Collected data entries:
------------------------------------------------------------
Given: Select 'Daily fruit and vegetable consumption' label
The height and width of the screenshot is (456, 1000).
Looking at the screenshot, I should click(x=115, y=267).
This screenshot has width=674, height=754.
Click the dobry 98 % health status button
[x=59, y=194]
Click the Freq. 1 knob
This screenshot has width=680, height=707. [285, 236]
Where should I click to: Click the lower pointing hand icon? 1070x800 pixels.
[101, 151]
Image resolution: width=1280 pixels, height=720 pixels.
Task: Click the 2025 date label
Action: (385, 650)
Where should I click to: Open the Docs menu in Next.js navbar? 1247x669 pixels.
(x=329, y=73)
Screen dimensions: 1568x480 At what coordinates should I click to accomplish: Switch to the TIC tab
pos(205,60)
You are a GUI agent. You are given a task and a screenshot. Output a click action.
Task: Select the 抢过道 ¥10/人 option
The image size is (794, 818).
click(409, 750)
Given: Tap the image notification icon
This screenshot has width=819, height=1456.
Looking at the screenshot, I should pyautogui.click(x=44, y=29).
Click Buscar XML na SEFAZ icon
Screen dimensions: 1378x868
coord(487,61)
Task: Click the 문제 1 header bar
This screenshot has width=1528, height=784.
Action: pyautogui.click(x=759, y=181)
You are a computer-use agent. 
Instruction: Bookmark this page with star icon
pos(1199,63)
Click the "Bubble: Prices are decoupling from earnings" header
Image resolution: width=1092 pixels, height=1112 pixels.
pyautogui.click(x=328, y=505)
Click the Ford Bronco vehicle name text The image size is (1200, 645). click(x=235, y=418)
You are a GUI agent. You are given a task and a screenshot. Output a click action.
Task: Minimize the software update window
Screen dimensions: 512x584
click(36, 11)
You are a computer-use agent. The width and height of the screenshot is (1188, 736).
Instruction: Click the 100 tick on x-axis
------------------------------------------------------------
# Activity
Starting at the line that contains "Given: Tap the image notification icon", return every line through the last one above, exactly as written.

# Output
Given: Tap the image notification icon
This screenshot has width=819, height=1456.
Looking at the screenshot, I should pyautogui.click(x=44, y=29).
Click Buscar XML na SEFAZ icon
Screen dimensions: 1378x868
coord(487,61)
Task: Click the 문제 1 header bar
This screenshot has width=1528, height=784.
Action: pyautogui.click(x=759, y=181)
You are a computer-use agent. 
Instruction: Bookmark this page with star icon
pos(1199,63)
Click the "Bubble: Prices are decoupling from earnings" header
Image resolution: width=1092 pixels, height=1112 pixels.
pyautogui.click(x=328, y=505)
Click the Ford Bronco vehicle name text The image size is (1200, 645). click(x=235, y=418)
You are a GUI agent. You are given a task and a screenshot. Output a click action.
Task: Minimize the software update window
Screen dimensions: 512x584
click(36, 11)
You are a computer-use agent. The width and height of the screenshot is (1188, 736).
Instruction: Click the 100 tick on x-axis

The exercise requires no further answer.